Disclaimer : Aoyama Gosho, apalagi?

A/N : Semua yg Italic itu Flashback dan Yukiko PoV.

Malam berbintang di langit L.A. Di pusat kota tersebut, seorang wanita muda berdiri menghadap jendela. Melamun, menatap bulan keperakan. Mengingat apa yang terjadi beberapa bulan lalu.

"Apa? Shinichi mengecil?" tanya Yusaku kaget. Yukiko, yang sedang makan malam terperanjat dan segera menuju ke tempat suaminya. Terdengar suara dari gagang telepon. Prof. Agasa.

"Ya. Katanya oleh sebuah organisasi kejahatan kelas dunia. Wajar saja. Obat yang membuat Shinichi mengecil menjadi seukuran anak kelas 1 SD itu tidak bisa kuidentifikasi. Tidak ada tersisa efek obat tersebut dalam darahnya. Sehingga nyaris mustahil menemukan obatnya." Yusaku terlihat shock. Sementara aku tak menyadari air mataku telah menetes. Shinichi.. Shinichiku… mengecil. Bagaimana mungkin?

"Kenapa organisasi itu membuat Shinichi mengecil?" tanya Yusaku dengan suara bergetar yang belum pernah kudengar sebelumnya. Memberitahuku bahwa kami punya pikiran yang sama.

"Shinichi menyaksikan transaksi senjata organisasi itu…" jawab . Hatiku mecelos. Dasar anak nakal! Tapi Yusaku mengernyit.

"Kenapa mereka mengecilkan Shinichi? Bukankah lebih baik kalau ia… dibunuh saja?" tanya Yusaku getir. Apalagi saat mengucapkan kata yang terakhir.

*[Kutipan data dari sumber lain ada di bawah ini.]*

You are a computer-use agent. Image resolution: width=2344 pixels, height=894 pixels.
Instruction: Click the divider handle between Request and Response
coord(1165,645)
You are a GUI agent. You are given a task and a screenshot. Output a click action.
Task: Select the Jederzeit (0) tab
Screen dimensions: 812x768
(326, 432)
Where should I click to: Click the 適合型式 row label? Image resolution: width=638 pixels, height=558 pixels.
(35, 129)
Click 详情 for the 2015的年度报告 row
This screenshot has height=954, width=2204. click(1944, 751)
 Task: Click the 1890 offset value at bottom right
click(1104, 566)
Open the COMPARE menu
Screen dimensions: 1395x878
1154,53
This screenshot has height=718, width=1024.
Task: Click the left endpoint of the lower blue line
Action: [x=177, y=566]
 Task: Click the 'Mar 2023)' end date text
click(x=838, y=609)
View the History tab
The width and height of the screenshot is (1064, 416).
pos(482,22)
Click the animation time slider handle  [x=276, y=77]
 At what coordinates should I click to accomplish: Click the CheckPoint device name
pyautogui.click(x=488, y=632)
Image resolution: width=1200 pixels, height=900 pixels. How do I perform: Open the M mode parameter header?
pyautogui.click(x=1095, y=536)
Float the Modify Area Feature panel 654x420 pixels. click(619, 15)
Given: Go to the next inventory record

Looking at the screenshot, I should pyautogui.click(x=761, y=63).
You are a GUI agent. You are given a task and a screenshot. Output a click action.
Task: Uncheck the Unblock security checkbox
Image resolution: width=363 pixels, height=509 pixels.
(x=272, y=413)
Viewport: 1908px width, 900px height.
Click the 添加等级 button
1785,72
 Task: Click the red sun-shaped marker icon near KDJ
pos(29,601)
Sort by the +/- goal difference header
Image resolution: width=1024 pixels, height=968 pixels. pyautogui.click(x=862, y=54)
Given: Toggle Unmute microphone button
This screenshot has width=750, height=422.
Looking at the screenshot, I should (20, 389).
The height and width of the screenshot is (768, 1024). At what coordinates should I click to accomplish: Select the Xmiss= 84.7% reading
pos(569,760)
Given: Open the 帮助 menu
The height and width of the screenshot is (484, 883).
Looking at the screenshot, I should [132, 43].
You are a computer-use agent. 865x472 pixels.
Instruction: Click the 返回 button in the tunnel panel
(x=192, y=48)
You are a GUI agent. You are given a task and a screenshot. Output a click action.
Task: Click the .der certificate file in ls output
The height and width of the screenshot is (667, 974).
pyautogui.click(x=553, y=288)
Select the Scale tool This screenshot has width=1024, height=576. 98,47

"Obat itu memang seharusnya membunuh Shinichi—" Aku memekik tanpa suara"—Tapi entah kenapa obat itu malah mengecilkannya. Entah mereka salah perhitungan atau.." kata terputus. Tapi aku merasa tahu apa lanjutan kata-katanya. Yusaku menghela napas.

"Mungkinkah ia.. kembali seperti semula?" tanya Yusaku pelan. Aku mengengguk cepat. Tak bisa membayangkan anakku dengan tubuh anak kecil 1 SD selamanya.

"Sudah kubilang, kan.. itu hampir… mustahil." Jawab Prof. Agasa pelan. Semangatku anjlok. "Tapi aku tidak bilang tidak mungkin.." kata cepat, seperti tahu apa yang aku pikirkan. Aku melongo lalu cepat-cepat merebut gagang telepon dari Yusaku. Yusaku membelalakkan mata tapi tidak berkata apapun.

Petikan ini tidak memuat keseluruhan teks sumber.